TFTP was first defined in 1980 and with later revisions between 1981 and 1998. The name itself is an abbreviation of Trivial File Transfer Protocol. It operates like FTP, but is much simpler. It lacks login and access control mechanisms, it can only store and retrieve files, and it uses no transmission encryption. To make it clear, you can’t list, delete or rename files using it. Anyone can connect to it without credentials and the traffic can be eavesdropped. All in all, a unsecure service.

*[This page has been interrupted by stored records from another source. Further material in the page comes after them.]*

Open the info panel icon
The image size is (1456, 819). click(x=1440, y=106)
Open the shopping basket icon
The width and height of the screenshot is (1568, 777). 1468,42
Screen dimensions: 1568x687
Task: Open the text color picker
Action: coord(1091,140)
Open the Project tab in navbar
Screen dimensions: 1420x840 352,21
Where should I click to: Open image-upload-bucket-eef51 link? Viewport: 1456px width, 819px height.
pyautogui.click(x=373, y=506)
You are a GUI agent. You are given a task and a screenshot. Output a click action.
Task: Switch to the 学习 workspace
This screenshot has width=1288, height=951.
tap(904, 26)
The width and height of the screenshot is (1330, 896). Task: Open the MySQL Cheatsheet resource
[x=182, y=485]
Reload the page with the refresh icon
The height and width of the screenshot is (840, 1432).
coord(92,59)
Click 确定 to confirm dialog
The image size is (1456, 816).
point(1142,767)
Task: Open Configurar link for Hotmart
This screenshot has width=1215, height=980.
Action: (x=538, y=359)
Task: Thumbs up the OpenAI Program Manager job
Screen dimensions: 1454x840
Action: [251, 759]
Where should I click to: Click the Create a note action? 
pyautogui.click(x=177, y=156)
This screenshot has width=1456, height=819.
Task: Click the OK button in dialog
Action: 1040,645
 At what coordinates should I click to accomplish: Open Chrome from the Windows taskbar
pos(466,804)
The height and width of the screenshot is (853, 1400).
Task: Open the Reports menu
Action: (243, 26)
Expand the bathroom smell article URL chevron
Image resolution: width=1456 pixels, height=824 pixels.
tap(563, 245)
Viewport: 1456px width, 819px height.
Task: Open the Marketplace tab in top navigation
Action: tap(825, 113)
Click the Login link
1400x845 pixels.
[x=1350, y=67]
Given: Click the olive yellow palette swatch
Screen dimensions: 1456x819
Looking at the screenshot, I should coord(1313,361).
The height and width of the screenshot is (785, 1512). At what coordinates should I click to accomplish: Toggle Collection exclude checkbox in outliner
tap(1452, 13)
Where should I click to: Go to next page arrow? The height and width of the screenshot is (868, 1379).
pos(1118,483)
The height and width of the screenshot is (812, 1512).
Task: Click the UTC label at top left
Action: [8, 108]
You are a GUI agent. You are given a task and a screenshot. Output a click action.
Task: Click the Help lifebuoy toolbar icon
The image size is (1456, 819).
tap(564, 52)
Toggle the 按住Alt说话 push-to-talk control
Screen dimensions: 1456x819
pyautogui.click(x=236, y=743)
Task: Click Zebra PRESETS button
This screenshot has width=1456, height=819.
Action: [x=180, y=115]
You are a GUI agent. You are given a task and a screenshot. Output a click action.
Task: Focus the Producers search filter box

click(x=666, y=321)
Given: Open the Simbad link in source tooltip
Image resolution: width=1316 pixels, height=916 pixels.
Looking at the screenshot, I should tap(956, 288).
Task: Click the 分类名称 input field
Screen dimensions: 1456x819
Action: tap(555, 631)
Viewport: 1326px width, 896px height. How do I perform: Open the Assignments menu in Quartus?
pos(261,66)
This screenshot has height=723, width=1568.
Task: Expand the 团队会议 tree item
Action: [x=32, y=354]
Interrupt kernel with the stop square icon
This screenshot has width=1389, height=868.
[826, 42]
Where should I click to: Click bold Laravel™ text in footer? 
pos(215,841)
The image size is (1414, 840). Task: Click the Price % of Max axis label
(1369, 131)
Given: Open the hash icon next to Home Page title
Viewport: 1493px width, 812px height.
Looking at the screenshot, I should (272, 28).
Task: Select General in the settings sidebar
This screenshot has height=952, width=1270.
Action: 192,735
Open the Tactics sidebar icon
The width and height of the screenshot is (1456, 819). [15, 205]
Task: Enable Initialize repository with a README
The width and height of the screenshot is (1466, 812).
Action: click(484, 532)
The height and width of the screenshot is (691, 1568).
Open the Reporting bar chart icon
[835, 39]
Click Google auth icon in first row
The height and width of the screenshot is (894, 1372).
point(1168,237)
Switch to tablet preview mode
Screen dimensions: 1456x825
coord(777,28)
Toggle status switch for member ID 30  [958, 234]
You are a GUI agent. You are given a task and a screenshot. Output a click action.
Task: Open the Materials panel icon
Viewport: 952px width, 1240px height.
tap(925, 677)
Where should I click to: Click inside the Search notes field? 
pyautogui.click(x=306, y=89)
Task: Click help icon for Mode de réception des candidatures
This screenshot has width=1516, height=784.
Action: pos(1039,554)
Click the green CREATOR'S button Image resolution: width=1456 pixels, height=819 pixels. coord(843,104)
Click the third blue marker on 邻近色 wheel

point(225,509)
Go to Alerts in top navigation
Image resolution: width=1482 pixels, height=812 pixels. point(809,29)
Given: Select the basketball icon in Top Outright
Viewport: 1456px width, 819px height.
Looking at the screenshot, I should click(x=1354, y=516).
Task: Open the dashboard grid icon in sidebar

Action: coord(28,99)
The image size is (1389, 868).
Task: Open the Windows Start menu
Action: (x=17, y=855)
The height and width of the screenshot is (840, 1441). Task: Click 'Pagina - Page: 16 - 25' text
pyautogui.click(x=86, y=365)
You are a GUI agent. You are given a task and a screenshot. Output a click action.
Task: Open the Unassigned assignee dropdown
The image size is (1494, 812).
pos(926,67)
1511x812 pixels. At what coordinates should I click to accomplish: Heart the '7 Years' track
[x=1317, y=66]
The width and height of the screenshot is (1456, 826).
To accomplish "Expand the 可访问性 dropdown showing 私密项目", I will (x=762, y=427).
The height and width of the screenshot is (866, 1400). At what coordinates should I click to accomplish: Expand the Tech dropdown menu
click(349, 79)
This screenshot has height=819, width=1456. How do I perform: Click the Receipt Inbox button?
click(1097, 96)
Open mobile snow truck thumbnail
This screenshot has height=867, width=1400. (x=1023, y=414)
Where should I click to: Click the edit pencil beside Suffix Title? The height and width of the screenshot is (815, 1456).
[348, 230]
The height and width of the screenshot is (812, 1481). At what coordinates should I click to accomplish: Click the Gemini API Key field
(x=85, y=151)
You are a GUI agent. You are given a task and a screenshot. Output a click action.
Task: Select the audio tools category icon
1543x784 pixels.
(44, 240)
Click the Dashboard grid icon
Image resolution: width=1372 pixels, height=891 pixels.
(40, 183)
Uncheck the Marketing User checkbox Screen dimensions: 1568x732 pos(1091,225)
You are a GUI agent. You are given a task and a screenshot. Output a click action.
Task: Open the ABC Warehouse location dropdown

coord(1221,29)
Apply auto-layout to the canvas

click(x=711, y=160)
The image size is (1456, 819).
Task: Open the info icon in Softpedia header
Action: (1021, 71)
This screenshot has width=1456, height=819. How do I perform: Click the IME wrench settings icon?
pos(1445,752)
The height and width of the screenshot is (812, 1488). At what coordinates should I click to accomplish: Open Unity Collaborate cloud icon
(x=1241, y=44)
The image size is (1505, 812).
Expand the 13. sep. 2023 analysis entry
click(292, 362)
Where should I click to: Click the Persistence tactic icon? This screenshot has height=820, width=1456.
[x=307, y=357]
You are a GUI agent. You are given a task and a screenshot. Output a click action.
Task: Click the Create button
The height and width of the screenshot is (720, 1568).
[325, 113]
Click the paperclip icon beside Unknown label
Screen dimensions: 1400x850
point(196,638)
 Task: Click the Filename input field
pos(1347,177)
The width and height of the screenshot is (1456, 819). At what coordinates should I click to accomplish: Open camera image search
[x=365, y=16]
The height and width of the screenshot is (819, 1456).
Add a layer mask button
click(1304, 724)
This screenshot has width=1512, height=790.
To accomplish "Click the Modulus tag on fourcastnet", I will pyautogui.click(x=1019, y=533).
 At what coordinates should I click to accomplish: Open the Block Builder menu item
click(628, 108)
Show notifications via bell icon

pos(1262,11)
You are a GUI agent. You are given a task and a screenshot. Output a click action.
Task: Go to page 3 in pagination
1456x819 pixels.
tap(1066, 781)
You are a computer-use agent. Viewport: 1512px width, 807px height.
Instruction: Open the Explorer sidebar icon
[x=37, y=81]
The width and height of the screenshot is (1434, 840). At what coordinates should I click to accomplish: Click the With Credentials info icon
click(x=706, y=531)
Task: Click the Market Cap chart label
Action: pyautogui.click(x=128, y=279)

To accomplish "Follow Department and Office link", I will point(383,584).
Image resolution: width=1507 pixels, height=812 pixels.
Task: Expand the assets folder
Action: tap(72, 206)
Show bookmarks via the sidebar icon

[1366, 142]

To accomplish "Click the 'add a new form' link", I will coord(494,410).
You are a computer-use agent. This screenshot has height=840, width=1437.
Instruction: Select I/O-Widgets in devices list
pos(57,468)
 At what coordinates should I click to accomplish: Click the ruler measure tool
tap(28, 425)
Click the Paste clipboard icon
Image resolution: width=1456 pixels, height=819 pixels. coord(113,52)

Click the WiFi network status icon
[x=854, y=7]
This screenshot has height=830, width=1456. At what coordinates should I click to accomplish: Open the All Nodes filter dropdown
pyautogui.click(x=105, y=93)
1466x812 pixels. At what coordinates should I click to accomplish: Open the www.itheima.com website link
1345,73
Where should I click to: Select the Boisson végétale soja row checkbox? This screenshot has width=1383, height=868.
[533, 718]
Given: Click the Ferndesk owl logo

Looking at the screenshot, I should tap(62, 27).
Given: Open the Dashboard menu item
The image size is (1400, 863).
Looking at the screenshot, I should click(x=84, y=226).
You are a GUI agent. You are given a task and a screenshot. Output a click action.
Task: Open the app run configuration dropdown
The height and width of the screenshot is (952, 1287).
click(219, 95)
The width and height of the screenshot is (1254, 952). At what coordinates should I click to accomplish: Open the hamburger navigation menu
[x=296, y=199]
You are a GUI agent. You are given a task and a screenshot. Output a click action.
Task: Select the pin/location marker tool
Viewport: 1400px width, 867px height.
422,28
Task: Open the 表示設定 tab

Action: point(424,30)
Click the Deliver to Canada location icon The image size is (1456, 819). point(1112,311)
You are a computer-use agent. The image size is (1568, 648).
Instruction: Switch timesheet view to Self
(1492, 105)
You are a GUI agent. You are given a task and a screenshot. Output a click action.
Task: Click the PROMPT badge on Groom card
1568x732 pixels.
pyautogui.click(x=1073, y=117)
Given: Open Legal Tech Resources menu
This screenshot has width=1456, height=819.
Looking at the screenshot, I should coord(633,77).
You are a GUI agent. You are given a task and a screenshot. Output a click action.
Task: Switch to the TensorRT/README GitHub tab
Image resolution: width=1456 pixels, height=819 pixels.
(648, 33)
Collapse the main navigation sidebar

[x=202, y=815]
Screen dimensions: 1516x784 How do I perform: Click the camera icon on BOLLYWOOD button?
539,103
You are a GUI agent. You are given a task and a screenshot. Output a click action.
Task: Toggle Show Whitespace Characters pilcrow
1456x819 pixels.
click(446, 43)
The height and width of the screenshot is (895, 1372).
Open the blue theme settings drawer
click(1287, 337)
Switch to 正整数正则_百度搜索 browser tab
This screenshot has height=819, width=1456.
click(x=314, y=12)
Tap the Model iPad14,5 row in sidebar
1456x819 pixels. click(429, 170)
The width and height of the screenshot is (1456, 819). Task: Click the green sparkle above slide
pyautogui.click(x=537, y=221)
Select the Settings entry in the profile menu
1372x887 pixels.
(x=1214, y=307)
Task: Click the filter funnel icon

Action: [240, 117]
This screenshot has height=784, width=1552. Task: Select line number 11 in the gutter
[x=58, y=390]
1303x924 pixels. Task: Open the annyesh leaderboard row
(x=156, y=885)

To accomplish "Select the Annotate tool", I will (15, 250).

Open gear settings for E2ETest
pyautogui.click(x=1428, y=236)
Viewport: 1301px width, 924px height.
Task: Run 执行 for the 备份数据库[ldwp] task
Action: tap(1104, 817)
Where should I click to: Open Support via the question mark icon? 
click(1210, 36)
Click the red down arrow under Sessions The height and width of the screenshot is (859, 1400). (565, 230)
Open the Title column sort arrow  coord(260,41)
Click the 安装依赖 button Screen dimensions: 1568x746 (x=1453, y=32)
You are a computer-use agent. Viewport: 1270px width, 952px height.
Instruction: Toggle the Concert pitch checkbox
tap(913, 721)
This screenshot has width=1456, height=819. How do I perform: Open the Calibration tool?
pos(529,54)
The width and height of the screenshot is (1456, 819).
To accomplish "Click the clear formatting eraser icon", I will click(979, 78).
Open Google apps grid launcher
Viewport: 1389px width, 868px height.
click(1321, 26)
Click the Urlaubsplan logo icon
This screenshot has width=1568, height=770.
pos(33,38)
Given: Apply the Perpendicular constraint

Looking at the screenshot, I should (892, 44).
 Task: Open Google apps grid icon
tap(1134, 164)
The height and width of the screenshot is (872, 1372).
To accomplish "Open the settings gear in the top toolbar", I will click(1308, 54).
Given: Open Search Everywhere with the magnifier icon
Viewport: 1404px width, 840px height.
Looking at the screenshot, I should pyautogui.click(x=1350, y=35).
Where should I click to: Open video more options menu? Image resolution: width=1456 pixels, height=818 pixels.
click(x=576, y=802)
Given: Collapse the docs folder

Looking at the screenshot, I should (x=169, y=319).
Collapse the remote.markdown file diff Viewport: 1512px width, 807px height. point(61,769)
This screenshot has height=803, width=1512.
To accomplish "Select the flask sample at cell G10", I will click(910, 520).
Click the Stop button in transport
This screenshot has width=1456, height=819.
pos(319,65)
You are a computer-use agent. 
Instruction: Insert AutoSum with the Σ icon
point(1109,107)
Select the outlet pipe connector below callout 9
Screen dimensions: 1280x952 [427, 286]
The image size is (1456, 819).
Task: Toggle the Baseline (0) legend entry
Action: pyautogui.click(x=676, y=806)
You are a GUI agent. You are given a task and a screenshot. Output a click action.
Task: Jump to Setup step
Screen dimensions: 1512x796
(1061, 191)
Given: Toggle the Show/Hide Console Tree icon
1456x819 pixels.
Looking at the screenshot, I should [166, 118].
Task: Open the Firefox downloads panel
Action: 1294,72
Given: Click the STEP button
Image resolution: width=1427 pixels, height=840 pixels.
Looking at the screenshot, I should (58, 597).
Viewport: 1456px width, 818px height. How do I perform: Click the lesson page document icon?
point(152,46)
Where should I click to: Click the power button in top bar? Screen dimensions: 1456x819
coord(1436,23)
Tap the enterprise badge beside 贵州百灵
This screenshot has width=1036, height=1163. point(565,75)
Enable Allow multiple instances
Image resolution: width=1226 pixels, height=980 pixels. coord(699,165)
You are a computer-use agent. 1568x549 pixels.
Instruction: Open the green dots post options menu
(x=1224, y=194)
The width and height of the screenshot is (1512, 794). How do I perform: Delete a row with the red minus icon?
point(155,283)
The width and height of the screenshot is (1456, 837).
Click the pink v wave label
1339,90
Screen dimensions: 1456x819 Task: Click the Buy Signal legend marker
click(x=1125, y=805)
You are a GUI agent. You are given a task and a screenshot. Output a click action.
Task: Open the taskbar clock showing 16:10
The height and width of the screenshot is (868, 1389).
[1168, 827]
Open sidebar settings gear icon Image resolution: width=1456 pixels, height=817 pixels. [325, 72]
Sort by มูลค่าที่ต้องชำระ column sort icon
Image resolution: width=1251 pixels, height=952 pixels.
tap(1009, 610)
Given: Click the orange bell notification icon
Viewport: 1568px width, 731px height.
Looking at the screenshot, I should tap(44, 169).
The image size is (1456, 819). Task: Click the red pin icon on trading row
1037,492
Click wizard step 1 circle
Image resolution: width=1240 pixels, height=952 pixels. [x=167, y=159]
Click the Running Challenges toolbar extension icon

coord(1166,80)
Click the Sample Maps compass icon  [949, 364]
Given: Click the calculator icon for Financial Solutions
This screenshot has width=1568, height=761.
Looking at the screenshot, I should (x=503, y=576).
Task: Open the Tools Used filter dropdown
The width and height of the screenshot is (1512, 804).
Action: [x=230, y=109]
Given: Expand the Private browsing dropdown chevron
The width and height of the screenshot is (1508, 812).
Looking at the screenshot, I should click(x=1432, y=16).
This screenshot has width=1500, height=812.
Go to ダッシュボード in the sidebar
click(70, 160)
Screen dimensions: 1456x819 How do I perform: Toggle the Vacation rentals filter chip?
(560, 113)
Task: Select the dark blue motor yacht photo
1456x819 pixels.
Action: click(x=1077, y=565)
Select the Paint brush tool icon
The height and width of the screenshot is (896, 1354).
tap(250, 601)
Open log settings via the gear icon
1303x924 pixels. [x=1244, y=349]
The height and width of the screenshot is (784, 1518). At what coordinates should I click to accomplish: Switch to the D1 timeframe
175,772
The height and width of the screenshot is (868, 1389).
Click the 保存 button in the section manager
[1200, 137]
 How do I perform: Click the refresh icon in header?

In technical terms TFTP is implemented on top of the UDP/IP protocols. This means it has no handshaking dialogues, which leaves it exposed to any unreliability of the underlying network protocol. It has no guarantees of delivery, ordering or duplication protection either. This means, if anything goes wrong you’ll have to start over.Communication wise it uses the well-known port number 69.
All of this combined makes TFTP trivial to put into use. You don’t have to implement a large code base to code the features in, which makes this protocol favorable for less than powerful systems (VOIP phones, routers, switches etc). For instance this is the protocol of choice for the initial stages of network booting strategies like BSDP, BOOTP, PXE and others. TFTP can also be used to transfer firmware and configuration files to network appliances.
In practical use TFTP is generally only used on local area networks (LAN) – but it isn’t uncommon to encounter it on the Net either. For the most part, most encounters happens when contacting servers directly on the IP-address over the Net.
TFTP isn’t a secure protocol or service, as many hacking tutorials on the Net will show you. IMHO the use of it should be restricted. It shouldn’t be allowed on Internet facing devices and servers. Hiding it on direct IP-address access is security by obscurity. Be smart and restrict access to it by using at least, say, a firewall. The best option would be to turn it off, but sometimes you got to support it. The same applies to LAN.
This was a quick intro into the TFTP protocol and service. It is quite fun to dig through the history of protocols, and I plan to do more.